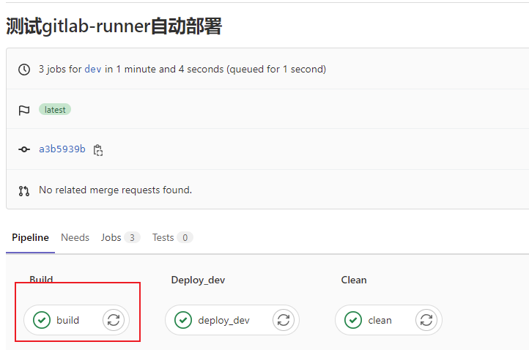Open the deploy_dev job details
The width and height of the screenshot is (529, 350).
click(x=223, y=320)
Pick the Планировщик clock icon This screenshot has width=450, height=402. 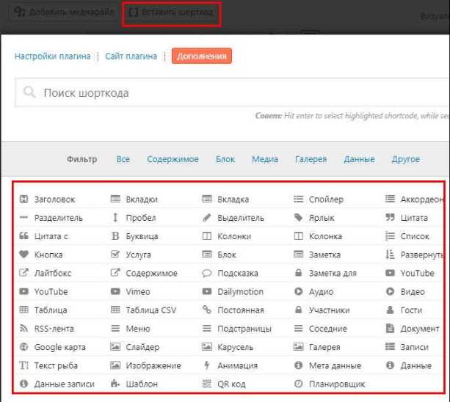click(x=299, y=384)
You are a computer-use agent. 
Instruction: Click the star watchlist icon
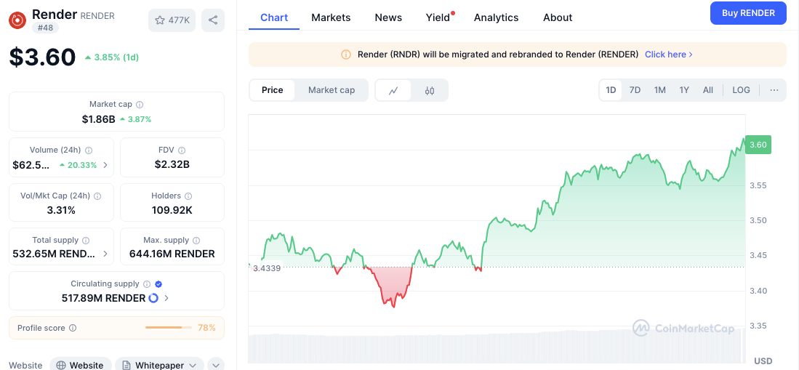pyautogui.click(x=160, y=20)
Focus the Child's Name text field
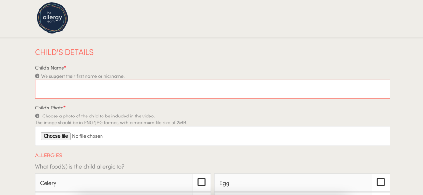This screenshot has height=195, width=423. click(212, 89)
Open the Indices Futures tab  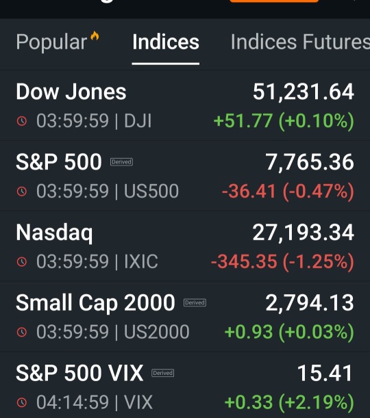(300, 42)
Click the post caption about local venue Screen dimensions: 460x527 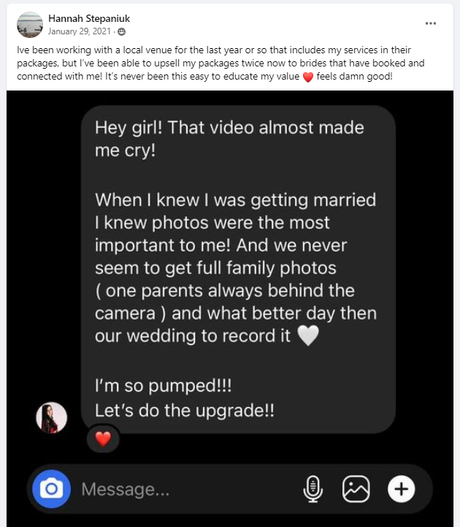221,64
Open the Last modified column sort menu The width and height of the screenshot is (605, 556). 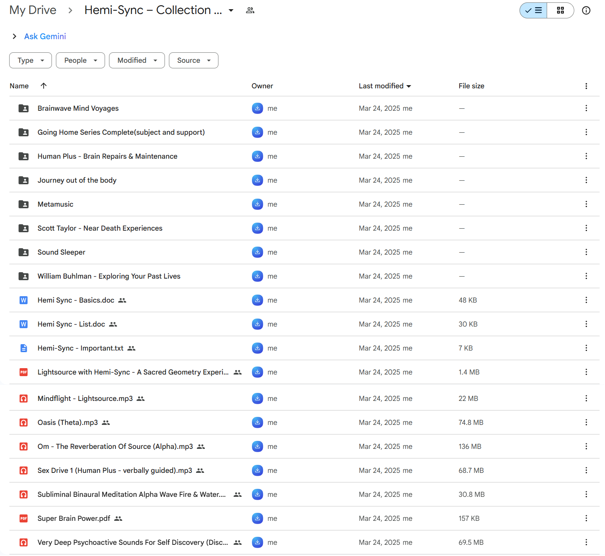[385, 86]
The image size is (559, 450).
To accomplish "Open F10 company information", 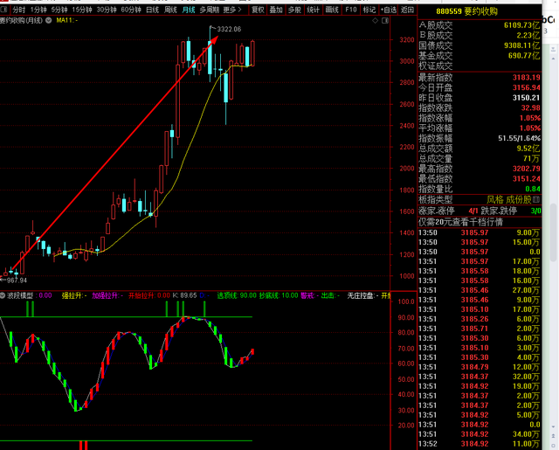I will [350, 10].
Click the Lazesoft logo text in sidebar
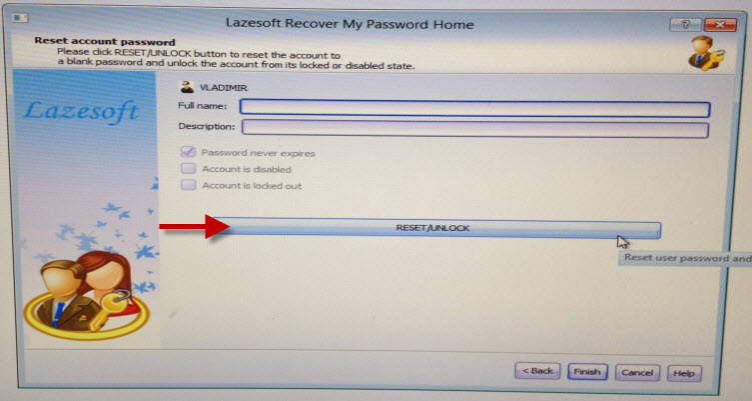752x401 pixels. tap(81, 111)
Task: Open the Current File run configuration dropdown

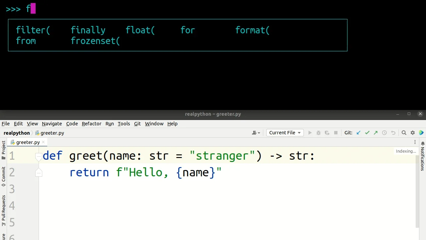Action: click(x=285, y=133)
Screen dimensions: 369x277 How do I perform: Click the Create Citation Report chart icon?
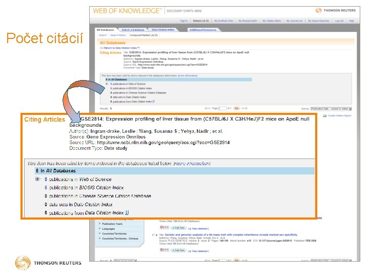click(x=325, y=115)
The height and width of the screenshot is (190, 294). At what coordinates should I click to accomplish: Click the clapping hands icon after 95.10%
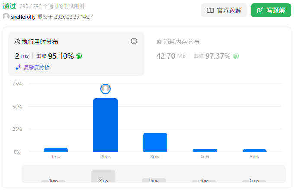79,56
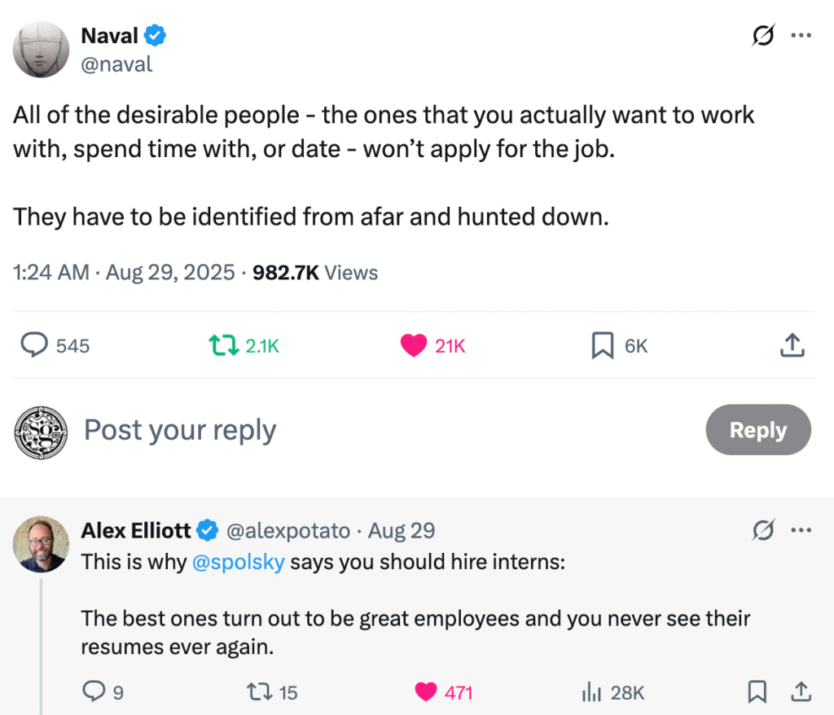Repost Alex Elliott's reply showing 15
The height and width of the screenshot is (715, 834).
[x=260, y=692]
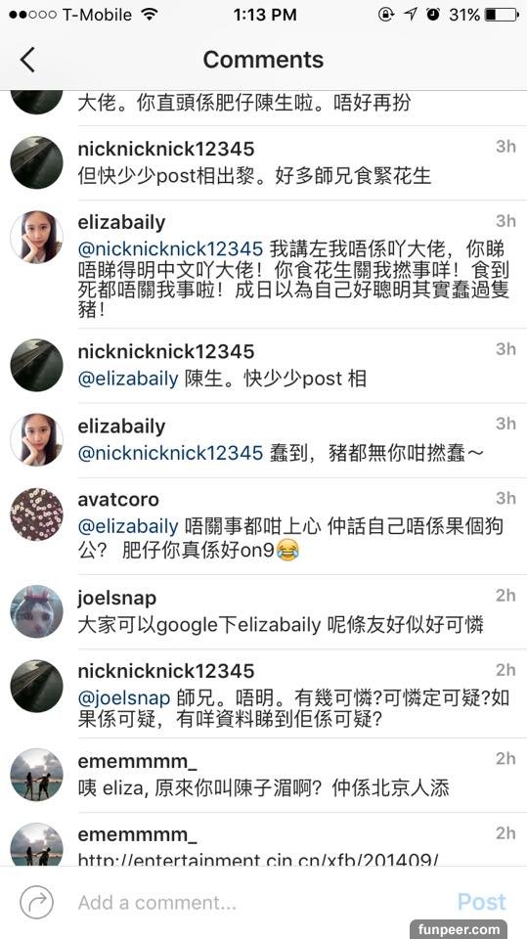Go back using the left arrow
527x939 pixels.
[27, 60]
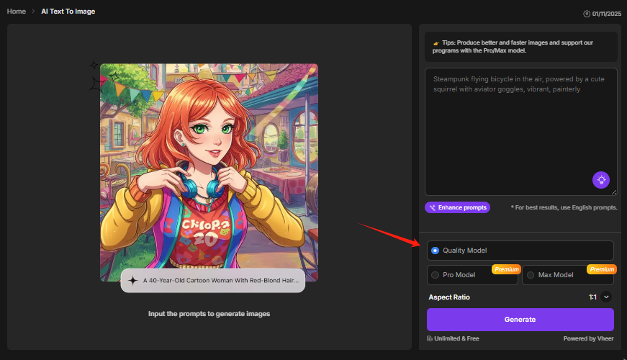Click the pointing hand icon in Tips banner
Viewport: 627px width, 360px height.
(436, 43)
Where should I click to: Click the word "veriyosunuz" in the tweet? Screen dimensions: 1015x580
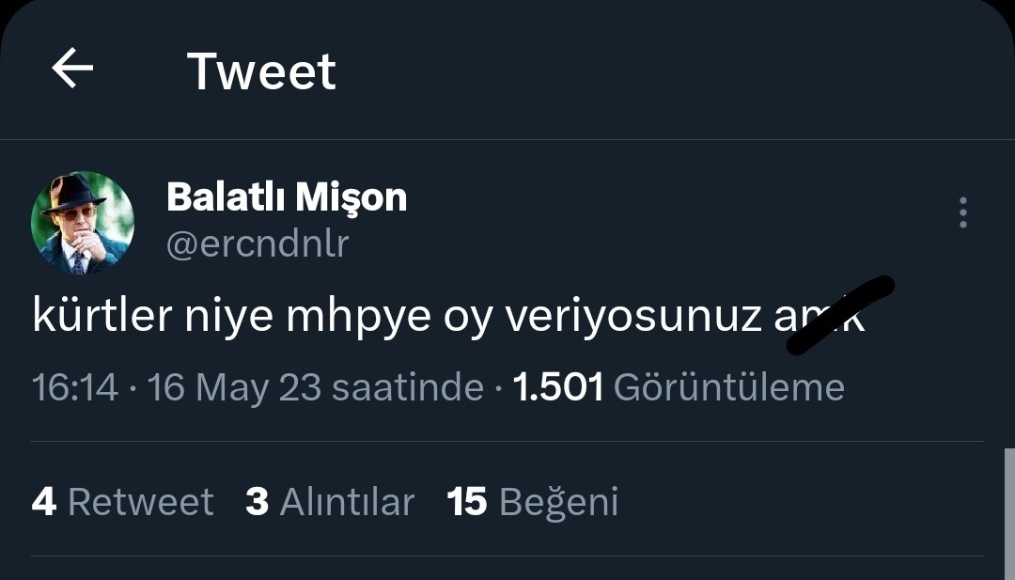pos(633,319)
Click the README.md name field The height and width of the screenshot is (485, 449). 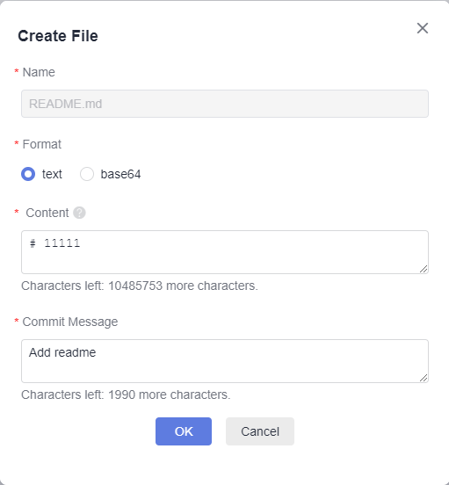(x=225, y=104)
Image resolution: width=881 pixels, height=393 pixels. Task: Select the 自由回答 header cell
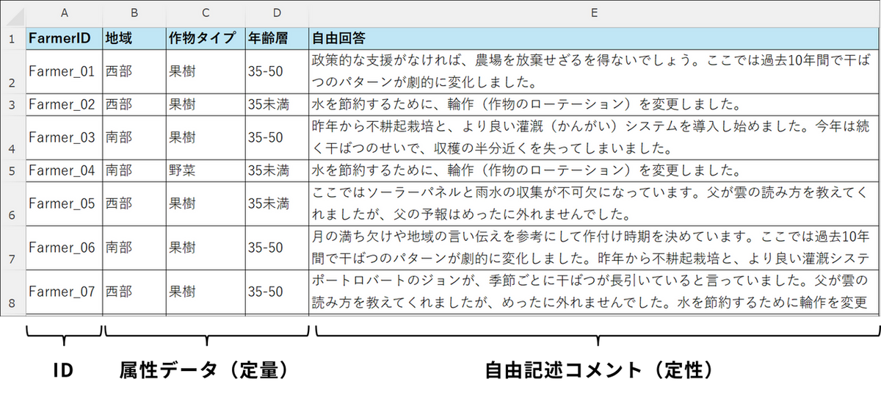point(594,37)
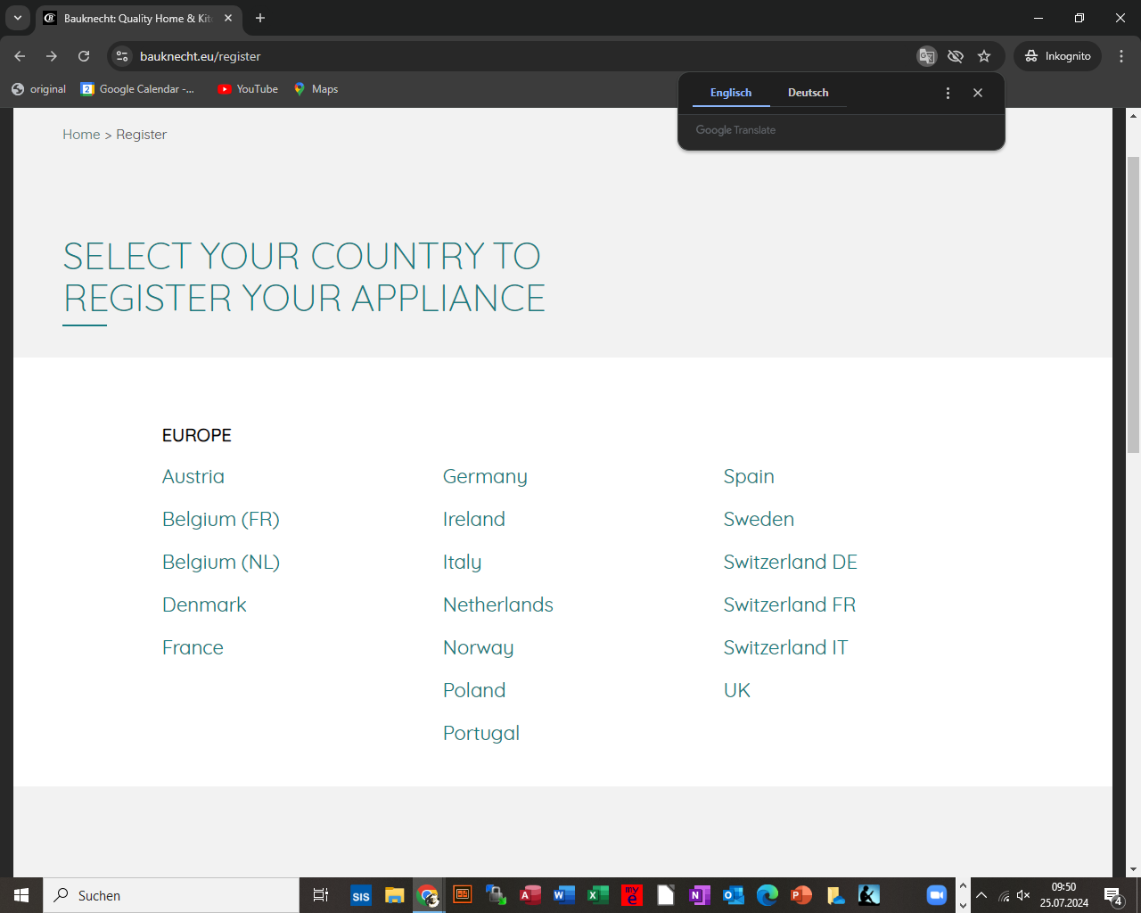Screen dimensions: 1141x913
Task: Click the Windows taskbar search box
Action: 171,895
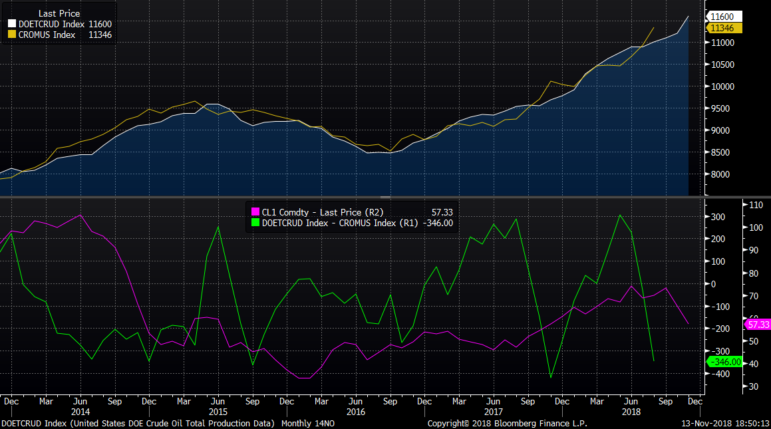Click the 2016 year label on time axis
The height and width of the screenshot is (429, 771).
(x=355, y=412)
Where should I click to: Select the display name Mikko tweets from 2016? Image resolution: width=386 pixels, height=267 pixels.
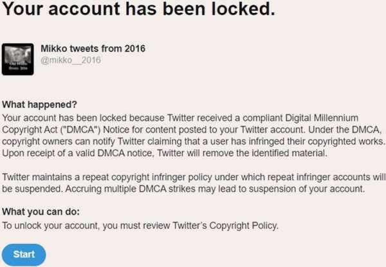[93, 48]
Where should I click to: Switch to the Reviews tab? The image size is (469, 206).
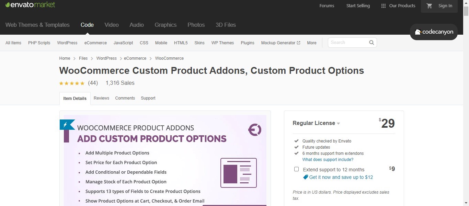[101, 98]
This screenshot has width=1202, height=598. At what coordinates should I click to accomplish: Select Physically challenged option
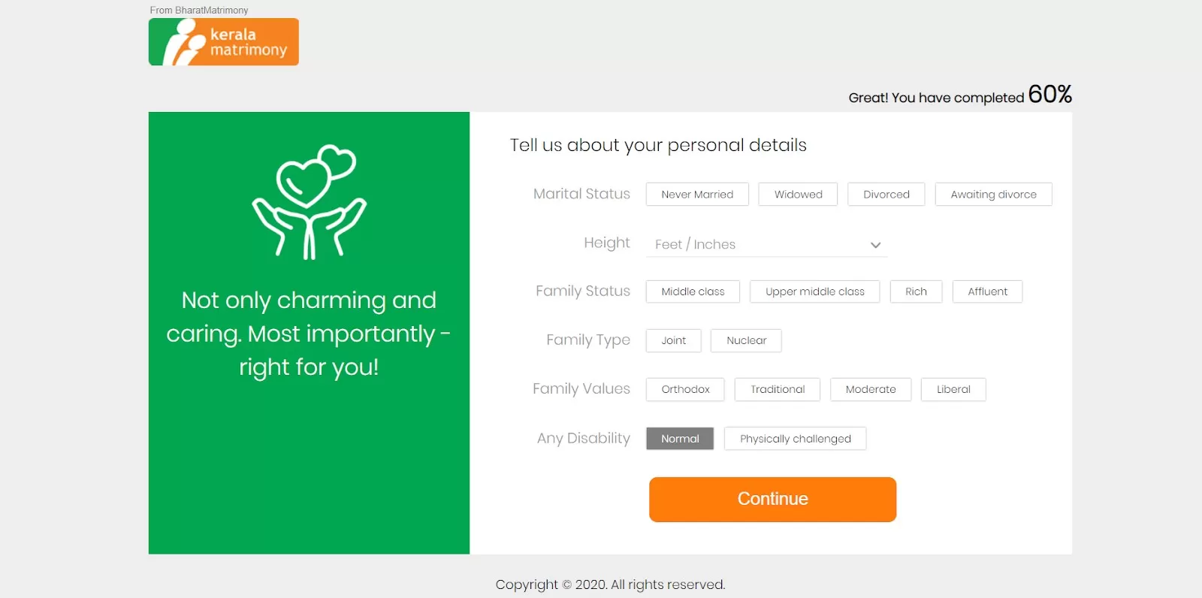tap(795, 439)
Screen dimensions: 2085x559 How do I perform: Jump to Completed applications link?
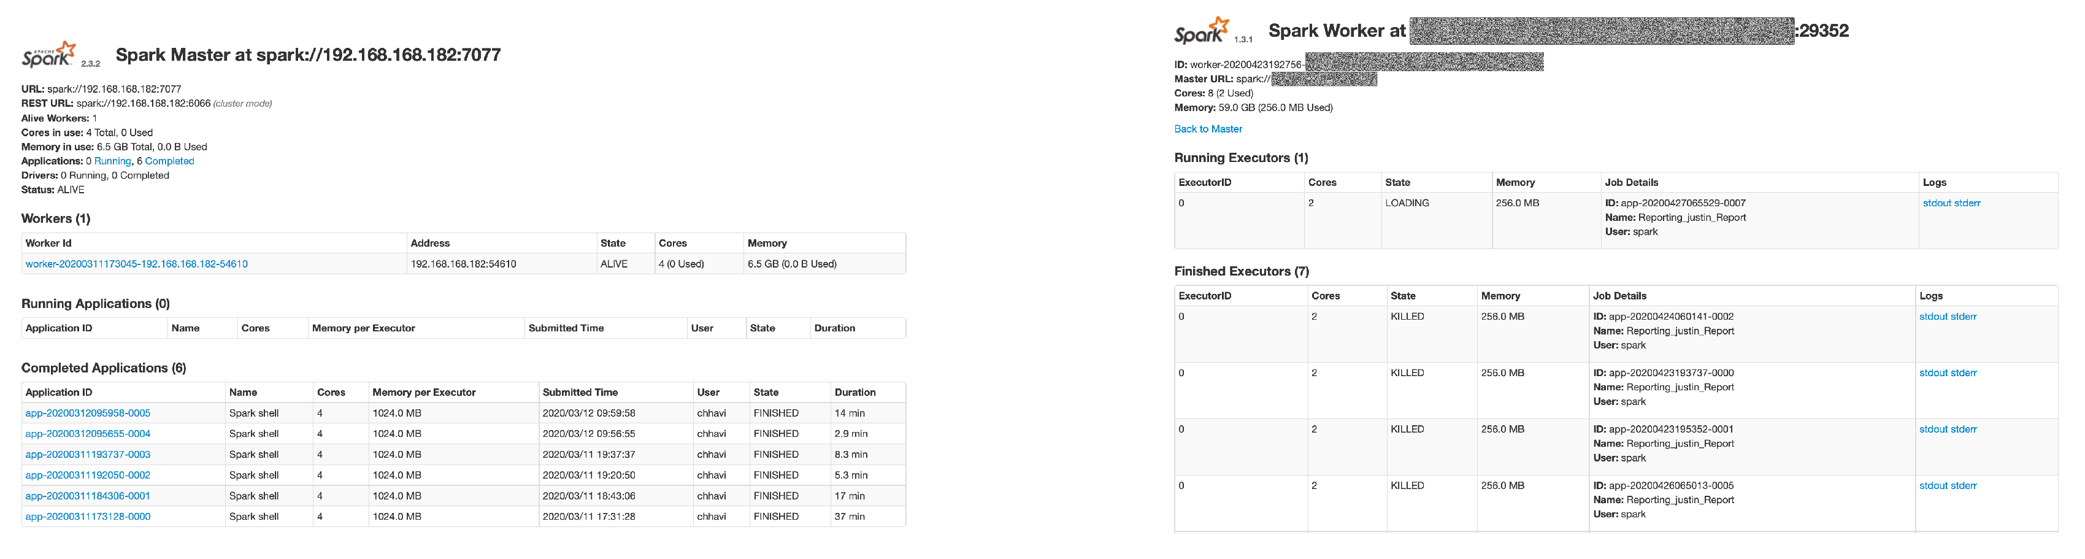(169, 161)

■ ■ ■ ■

## What to do
This task calls for the lines from the line holding "Where should I click to: Switch" through the last line above, restated word for word with both ends included and the pictures dropped.

## Solution
Where should I click to: Switch to the Reviews tab? The image size is (469, 206).
[101, 98]
This screenshot has width=1202, height=598. At what coordinates should I click to accomplish: Select Physically challenged option
tap(795, 439)
Screen dimensions: 2085x559 How do I perform: Jump to Completed applications link?
(169, 161)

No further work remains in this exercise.